This week we meet Noah. The literal translation of Noah's name, Noach, also means comfort. Thus, “Noah's Ark” can actually be read as “Comfort's Ark”. The ark of comfort stands as an archetype of all the varied walls of protection we construct around ourselves. 

It represents the havens of insulation to which we cling. It is fitting that we read this parsha just as we have left the sukkah – the epitome of a temporal structure. The sukkah is an embodied reminder that all the facades of comfort that we build in this world are but fleeting in comparison to the ultimate haven we must take in our connection to the Divine. 

This week's poem juxtaposes the comfortable numbness of an insulated existence with the dis-ease of the external world and her endless woes. The poem's narrative traces the path of one who rejects comfort & complacency and opts rather to plunge into the waiting deluge of the world’s pain. 

Our arks of comfort serve the crucial purpose of protecting and nurturing us. But perhaps their even greater purpose is to provoke us to transcend their very casing; to be the cage which awaits our necessary escape.  

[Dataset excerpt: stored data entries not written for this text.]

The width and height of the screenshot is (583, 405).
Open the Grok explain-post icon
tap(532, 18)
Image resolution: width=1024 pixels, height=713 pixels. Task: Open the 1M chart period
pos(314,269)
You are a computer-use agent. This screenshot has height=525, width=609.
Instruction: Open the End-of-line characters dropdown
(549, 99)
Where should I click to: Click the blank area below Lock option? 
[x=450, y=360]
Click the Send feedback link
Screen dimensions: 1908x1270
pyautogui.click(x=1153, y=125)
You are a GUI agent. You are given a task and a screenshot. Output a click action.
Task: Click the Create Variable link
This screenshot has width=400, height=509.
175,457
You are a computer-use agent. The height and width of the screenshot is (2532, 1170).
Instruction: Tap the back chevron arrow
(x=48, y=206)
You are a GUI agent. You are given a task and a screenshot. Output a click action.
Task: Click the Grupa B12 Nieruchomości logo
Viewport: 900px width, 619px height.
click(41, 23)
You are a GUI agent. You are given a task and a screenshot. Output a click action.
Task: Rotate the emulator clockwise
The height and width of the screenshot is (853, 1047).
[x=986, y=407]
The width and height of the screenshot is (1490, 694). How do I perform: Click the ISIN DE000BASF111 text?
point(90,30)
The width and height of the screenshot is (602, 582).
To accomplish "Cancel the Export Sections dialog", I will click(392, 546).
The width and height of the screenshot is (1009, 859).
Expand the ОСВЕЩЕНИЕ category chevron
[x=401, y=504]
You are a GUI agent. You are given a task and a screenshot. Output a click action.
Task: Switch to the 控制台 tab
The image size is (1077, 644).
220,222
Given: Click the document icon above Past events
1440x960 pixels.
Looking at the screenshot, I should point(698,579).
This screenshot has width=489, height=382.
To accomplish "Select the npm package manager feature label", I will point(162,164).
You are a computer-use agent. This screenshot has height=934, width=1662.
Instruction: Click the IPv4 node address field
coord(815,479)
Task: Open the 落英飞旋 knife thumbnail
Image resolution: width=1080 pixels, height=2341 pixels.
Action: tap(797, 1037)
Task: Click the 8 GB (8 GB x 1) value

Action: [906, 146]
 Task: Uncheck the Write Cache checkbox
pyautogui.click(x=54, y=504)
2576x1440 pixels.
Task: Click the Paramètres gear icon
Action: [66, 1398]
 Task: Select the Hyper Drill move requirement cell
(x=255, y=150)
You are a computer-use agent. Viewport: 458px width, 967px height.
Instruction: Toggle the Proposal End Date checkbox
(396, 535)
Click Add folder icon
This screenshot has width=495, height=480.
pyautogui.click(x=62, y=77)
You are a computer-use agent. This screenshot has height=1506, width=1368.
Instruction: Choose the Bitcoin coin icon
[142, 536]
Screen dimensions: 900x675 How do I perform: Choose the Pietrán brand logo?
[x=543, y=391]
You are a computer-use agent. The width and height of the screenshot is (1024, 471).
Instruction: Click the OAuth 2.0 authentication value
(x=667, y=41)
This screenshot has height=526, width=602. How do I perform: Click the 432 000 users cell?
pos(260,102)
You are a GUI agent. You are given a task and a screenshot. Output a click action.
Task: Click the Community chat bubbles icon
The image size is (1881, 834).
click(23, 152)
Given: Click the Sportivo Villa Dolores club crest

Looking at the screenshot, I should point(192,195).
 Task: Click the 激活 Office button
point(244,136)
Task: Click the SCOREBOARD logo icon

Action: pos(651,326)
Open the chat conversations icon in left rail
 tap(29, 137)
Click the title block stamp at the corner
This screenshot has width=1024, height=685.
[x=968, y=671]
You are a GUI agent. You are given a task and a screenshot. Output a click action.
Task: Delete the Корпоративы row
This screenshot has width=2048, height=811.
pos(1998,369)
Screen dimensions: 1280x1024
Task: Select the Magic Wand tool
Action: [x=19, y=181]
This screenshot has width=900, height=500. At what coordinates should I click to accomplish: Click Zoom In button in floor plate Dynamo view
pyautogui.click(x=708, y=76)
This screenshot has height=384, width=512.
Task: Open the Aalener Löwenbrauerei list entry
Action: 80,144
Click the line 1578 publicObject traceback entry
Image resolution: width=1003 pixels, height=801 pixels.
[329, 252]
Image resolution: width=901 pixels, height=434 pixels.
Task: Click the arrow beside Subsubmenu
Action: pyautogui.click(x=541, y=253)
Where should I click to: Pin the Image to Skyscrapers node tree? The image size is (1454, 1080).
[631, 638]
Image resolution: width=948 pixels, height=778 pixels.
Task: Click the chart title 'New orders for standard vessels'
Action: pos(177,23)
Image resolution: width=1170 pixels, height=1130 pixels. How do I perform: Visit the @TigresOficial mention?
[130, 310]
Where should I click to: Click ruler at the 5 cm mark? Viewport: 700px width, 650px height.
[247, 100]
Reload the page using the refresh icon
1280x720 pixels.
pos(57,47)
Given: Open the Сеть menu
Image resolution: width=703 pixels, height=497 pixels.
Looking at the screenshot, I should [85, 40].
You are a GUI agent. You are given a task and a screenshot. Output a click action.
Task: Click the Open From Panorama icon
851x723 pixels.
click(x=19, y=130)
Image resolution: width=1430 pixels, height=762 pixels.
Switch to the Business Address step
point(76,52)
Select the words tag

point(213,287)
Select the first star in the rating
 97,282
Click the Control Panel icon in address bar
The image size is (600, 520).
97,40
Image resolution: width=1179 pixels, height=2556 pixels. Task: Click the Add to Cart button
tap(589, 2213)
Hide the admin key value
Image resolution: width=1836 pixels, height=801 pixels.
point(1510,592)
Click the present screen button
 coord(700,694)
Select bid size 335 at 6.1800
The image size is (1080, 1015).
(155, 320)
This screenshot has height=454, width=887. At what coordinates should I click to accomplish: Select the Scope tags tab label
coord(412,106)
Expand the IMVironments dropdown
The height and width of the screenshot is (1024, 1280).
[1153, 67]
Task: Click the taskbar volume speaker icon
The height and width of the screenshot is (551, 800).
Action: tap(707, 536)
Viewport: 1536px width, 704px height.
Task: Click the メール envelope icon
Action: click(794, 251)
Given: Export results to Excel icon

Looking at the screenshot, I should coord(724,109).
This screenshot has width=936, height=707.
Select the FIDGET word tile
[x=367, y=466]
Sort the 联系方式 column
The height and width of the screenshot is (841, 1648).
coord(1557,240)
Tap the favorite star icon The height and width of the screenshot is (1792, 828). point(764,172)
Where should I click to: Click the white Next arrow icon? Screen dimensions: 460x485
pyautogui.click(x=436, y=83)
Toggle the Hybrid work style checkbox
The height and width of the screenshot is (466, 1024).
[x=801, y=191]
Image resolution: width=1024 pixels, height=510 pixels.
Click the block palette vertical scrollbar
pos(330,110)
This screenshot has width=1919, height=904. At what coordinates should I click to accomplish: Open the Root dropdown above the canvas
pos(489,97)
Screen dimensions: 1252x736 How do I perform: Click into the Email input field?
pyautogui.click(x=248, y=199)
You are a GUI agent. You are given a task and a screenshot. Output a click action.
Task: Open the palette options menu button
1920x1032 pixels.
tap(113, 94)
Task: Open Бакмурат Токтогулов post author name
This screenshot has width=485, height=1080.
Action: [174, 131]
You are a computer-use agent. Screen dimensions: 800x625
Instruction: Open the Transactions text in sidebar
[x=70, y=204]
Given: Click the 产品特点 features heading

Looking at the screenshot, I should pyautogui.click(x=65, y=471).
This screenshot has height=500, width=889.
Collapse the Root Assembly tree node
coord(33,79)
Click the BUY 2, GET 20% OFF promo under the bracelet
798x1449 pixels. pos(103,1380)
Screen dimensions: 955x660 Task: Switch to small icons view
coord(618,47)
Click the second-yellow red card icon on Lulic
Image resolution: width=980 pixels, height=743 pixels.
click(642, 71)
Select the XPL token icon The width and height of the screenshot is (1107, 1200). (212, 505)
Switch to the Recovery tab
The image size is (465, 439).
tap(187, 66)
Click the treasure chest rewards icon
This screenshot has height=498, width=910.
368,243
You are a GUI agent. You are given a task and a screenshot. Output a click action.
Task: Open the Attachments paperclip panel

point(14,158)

 What is your arc of comfort and what are its limitations? What is the comfort zone you are being called to break-free from? And what is one step you can take towards that transcendence?


 Ark Angel 

 The synagogue of my youth
 her sanctuary
 was my ark
 it arched above my bowing head
 its wood was rich and dark

 my eyes would rise up ceilings curve
 which like a wave's soft back
 bulged with the waters of our prayers
 which crashed on heavens black
 
 we sat in twos or family fours
 like creatures far from home
 while thirty feet into the air
 ark's belly was our dome

 our needs were met as sure as breath
 is given by G-d's wind 
 our prayers were by attentive ear
 heard ere we need begin

 like flight of birds our voices rose 
 within this vessel cage
 while just outside the sound was heard
 of a world in stormy rage

 and at the apex of the roof
 of our inverted ship
 a window round of painted glass
 let fall a single drip

 the dagger drip cut through the void
 of our sustaining womb
 sliced through the prayer that filled the air
 anointing me with doom

 for this small taste which wet my face
 with water of the world outside
 could penetrate and transform space
 like the tear of an angel's cry

 and all that was once safe and sure
 transformed before my eyes
 into an overbearing storm
 of sharp and fiery lies

 beneath the bonds of beams of wood
 my restless nature grew
 till i cursed the arc which suckled me
 with claustrophobic rue

 beyond the casing of the cradle
 beyond the arc's curved arms
 the sea called to my safe-sick soul
 with all her worldly charms

 and i cried back to G-d and fate
 like jonah in the fish
 a prayer so frantic for escape
 that G-d fulfilled my wish

 and spit me out with open mouth
 from within the whale cocoon
 delivered me to dark dread sea
 like one thrown from the womb

 and suddenly my mouth was filled
 with salt alien to my taste
 while sights and sounds of curse surround
 my fateful fall from grace

 i tremble tread among the dead
 beneath sky sore with rain
 and faced with earth's reality
 the flood became my pain

 so terror seized i tore through sea
 in search of semblance of ship 
 and found its curve beneath my feet 
 submerged to arc's round tip

 suspended calm and floating there
 with just its top revealed
 was island apexed synagogue 
 which waters dare not conceal

 with weary want i climbed the curve
 which once had arched my head
 and from my mouth rained forth a song -
 a prayer for all the dead

 i peered into this hanging sphere
 through the window of painted glass
 and yearned for all that i had lost
 in the sanctuary of my past

 to be a bird caught in that cage
 or to be an angel on high
 i gazed as if into myself
 and silently i cried

 and at the apex of the roof
 of their inverted ship
 a window round of painted glass
 let fall a single 
 drip
    Picture

    Author

    Chaya Lester offers inspired writings, poetic commentary on the weekly Torah portion, and writings on Torah-based tools for change. 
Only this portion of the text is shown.